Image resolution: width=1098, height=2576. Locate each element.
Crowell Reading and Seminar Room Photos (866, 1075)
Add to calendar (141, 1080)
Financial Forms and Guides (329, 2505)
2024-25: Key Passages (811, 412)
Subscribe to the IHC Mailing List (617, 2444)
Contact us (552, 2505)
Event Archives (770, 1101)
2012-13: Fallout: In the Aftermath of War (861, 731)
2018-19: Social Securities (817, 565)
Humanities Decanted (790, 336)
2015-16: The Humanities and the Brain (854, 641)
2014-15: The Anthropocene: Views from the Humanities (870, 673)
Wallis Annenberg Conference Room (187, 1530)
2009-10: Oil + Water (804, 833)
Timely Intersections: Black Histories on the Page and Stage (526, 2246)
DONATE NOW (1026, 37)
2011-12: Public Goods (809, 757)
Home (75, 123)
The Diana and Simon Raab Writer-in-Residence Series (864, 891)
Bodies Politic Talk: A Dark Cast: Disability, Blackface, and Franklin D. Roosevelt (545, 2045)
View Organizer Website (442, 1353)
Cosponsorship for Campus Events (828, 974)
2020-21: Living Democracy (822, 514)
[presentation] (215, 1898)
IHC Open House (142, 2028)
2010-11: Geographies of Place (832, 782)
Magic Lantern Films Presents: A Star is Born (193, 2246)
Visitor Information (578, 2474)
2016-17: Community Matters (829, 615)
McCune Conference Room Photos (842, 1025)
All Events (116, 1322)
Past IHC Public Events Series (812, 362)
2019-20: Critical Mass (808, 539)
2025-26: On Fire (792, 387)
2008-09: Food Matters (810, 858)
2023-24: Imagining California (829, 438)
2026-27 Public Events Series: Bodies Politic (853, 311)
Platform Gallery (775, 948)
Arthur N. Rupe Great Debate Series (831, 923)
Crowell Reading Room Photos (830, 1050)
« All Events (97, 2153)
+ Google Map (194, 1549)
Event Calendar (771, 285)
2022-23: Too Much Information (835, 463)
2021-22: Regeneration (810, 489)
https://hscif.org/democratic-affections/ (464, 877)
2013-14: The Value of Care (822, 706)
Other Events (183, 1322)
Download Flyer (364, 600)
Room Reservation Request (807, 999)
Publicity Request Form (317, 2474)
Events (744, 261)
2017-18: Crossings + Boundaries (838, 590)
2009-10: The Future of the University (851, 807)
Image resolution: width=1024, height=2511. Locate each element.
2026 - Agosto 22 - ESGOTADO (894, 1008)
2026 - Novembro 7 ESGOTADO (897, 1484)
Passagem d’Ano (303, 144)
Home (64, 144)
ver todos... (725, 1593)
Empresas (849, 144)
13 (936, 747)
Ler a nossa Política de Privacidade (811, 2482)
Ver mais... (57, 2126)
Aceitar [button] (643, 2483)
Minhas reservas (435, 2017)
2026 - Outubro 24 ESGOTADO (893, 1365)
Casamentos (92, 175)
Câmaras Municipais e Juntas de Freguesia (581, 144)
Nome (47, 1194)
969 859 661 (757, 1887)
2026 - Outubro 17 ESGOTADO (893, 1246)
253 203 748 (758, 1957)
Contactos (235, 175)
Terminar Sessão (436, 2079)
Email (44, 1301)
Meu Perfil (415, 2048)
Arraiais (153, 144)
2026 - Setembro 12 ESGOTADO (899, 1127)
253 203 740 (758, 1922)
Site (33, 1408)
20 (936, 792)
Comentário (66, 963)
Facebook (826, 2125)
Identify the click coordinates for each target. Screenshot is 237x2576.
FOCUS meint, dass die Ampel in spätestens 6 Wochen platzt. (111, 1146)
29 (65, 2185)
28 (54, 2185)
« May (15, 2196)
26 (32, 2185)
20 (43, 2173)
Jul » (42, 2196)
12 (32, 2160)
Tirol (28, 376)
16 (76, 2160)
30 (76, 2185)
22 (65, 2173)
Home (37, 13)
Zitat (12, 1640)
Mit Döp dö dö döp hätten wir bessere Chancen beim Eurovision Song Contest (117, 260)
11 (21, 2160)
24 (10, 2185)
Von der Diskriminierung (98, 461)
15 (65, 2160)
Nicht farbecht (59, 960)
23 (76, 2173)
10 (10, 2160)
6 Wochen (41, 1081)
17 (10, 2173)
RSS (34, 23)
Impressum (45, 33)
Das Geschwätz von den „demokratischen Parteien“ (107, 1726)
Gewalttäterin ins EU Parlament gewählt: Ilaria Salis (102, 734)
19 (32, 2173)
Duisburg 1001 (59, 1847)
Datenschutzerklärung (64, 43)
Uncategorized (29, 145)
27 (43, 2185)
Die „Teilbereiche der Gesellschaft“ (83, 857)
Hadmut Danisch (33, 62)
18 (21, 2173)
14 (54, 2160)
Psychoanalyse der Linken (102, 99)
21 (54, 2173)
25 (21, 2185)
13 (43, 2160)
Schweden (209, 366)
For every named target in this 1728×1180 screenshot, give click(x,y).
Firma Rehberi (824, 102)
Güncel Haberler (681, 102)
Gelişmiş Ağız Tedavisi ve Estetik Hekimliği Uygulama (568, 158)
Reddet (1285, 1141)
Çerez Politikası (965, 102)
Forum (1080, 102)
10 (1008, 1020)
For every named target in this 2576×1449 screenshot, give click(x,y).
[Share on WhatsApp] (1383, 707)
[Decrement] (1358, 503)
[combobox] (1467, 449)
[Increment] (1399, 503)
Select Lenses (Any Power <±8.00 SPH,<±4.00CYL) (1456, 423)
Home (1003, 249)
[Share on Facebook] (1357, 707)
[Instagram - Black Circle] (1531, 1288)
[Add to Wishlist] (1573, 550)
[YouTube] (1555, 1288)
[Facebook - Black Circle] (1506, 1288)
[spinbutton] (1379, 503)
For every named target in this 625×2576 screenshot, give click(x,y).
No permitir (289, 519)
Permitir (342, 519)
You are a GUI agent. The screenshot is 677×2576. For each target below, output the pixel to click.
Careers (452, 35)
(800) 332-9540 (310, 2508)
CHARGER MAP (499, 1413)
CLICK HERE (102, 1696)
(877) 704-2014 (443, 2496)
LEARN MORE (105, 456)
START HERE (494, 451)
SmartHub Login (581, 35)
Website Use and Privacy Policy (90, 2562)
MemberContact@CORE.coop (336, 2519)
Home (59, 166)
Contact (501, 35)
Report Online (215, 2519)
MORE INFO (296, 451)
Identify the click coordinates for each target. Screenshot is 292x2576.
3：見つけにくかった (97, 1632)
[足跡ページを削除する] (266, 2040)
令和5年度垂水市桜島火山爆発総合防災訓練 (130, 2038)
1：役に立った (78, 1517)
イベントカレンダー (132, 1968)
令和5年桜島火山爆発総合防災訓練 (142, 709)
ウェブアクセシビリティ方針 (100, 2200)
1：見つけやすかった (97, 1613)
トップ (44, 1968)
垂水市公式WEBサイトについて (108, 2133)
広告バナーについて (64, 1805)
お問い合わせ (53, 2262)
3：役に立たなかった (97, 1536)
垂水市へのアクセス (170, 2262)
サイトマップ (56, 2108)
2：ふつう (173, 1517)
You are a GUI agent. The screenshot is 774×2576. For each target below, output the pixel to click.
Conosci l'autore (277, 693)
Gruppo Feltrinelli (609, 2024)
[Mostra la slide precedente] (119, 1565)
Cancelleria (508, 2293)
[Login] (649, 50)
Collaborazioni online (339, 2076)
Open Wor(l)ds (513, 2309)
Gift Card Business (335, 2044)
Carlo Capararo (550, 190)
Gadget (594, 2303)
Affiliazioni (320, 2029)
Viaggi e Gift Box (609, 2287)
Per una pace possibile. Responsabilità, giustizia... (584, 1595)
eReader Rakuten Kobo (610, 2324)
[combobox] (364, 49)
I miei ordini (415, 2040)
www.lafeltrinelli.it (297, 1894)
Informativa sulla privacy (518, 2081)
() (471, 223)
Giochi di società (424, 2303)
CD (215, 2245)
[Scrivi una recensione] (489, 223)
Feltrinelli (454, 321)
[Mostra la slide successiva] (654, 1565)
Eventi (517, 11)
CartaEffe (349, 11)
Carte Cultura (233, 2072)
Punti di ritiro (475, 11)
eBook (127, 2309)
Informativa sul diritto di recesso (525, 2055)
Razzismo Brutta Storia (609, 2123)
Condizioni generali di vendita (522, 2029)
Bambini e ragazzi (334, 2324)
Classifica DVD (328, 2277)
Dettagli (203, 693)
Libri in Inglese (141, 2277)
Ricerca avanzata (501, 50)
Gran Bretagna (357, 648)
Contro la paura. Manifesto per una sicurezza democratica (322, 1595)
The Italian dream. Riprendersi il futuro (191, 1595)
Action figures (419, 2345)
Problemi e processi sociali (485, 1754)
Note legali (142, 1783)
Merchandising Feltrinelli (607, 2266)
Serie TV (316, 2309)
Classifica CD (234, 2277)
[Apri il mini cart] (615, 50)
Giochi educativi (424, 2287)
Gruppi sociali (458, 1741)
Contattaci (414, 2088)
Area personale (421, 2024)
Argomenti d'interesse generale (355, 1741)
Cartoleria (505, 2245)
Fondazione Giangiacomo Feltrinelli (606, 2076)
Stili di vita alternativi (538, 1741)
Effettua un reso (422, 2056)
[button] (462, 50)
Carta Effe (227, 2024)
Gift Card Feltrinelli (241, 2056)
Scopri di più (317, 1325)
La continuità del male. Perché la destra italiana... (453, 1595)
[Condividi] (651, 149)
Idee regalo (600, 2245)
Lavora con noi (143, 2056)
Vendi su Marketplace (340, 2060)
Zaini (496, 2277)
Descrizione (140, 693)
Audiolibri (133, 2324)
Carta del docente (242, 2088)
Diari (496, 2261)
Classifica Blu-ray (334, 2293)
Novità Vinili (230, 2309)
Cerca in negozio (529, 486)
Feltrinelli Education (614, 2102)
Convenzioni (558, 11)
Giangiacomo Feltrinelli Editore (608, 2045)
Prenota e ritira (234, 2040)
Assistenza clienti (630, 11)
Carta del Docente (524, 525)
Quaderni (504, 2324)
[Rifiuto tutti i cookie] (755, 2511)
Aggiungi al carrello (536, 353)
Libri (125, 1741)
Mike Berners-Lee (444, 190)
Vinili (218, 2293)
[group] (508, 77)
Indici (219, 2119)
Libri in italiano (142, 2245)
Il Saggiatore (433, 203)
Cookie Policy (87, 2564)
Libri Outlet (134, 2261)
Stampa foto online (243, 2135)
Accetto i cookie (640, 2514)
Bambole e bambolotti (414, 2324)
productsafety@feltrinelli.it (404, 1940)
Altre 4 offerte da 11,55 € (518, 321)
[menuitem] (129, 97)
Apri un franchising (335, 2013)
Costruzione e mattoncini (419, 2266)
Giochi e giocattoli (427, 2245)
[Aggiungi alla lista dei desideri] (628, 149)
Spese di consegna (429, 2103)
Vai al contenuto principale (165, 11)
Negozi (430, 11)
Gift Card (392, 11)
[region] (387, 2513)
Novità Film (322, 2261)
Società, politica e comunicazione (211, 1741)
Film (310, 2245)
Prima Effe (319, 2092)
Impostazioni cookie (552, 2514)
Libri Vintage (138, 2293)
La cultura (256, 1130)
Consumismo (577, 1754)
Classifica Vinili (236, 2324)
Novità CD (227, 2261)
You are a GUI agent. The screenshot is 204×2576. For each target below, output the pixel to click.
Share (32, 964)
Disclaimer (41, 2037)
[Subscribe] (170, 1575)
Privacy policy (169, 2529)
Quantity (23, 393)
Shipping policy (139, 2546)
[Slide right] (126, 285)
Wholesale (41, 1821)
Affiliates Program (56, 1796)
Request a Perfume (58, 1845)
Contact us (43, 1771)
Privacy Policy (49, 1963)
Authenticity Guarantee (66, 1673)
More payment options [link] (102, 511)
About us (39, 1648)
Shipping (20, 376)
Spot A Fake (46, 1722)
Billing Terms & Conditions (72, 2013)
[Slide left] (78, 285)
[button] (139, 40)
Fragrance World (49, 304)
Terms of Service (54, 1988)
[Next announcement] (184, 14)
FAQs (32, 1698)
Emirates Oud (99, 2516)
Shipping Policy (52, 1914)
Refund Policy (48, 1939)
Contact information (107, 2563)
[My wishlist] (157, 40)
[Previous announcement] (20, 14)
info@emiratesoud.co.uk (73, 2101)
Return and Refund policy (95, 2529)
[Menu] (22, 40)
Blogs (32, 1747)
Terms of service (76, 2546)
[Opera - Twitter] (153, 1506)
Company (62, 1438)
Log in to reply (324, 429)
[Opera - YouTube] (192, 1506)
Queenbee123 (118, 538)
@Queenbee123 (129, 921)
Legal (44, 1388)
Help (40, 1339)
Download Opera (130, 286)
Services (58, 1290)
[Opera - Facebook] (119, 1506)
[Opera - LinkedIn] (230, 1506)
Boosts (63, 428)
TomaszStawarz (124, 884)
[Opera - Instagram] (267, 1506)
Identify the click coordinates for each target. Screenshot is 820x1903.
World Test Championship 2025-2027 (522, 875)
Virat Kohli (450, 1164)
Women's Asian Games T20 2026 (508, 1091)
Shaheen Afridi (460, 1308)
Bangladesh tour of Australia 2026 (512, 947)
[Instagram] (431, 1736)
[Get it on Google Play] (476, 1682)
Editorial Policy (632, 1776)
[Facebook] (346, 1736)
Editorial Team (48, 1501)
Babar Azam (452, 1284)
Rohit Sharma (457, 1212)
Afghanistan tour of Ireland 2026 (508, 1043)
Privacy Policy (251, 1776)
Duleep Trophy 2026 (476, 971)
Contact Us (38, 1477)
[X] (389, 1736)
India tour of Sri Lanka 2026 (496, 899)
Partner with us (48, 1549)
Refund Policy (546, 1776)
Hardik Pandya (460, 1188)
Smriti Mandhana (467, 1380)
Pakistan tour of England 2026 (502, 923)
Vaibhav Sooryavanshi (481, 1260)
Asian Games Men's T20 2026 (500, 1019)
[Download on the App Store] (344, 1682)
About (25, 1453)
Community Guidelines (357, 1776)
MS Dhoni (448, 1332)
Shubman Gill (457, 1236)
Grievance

________________

From the data above, gather every line that includes the word "Informativa".

▶ **SOLVED EXERCISE**:
Informativa sulla privacy (518, 2081)
Informativa sul diritto di recesso (525, 2055)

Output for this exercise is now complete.